The Redis and Valkey container images include a command line utility - redis-cli and valkey-cli which has a ping command to test connectivity to the server:

redis-cli ping

The command exits with exit code 0 on success and exit code 1 on failure.

nginx

nginx proxies HTTP traffic from the browser/client to the backend service. It also serves static assets directly. The nginx config needs to be extended with a location handler for the health checks. You should take care to namespace this so that you don’t get collisions with identifiers of forms that would be masked by this path.

Example nginx configuration snippet:

location = /_healthz/livez/ {
    access_log off;
    add_header Content-Type text/plain;
    # block outside traffic
    allow 127.0.0.1;
    allow ::1;
    deny all;
    return 200 "ok\n";
}

We recommend this cheap check for both the liveness and readiness checks.

You can then wire up an HTTP probe or curl script to make a GET call to http://localhost:8080/_healthz/livez/. Note the port number - often the nginx unprivileged image will be used, which binds to 8080 by default, but check your specific environment to confirm.

Smart readiness probe

You may want to consider proxying to the backend-service for the readiness check.

Warning

This can lead to cascading failures where first your backend-service becomes unavailable, which leads to nginx becoming unavailable and possible other dependent services.

Tip

Even if the backend is not available, nginx may still be performing useful work by serving static files.
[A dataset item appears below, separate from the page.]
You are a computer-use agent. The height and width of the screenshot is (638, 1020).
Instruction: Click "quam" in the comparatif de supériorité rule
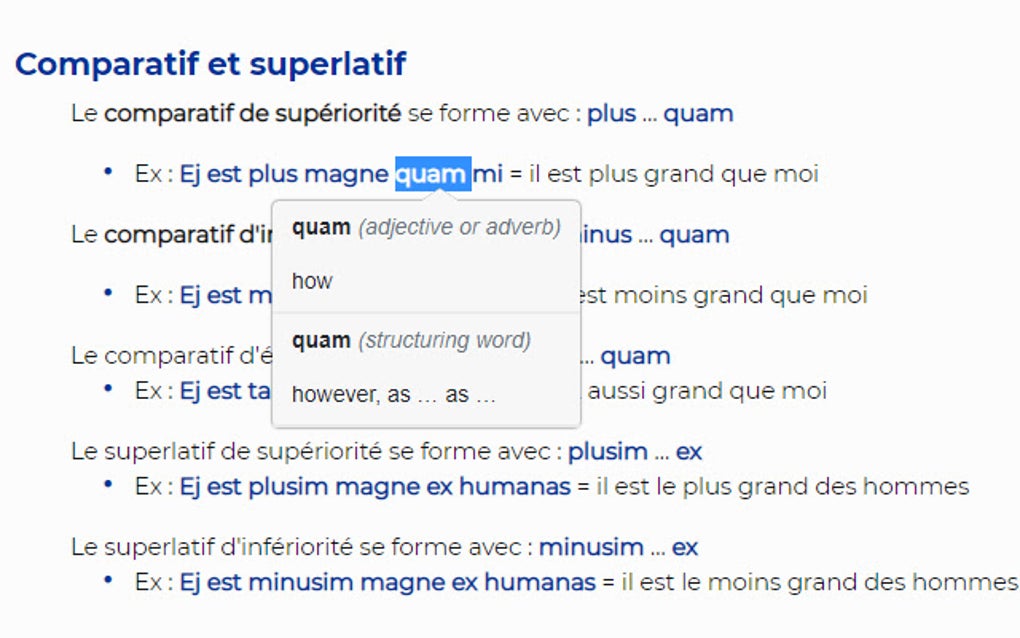(698, 114)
Example nginx configuration snippet:

location = /_healthz/readyz/ {
    access_log off;
    # block outside traffic
    allow 127.0.0.1;
    allow ::1;
    deny all;

    proxy_set_header X-Forwarded-For $proxy_add_x_forwarded_for;
    proxy_set_header X-Forwarded-Proto $scheme;
    proxy_set_header X-Forwarded-Host $server_name;
    proxy_set_header X-Scheme $scheme;
    proxy_pass   http://web:8000/_health/readyz/;
}

ClamAV

ClamAV includes a healthcheck definition in its container image. On Kubernetes, these are not used, instead probes are used.

The health check is implemented in clamdcheck.sh, exiting with a non-zero exit code when there are problems. It pings the default port (3310).

Note

On initial deploy, ClamAV will have to download the virus definitions database, which can take a long time. The built-in healthcheck only starts after 6 minutes. It’s recommended to configure a startup probe on Kubernetes.

PostgreSQL

Warning

Running the database as a container can bring certain scaling and disaster recovery challenges. We only provide this check for completeness sake.

PostgreSQL container images typically include the pg_isready binary, which tests the database connection (accepting traffic on the specified host and port). It has a non-zero exit code when the database is not ready.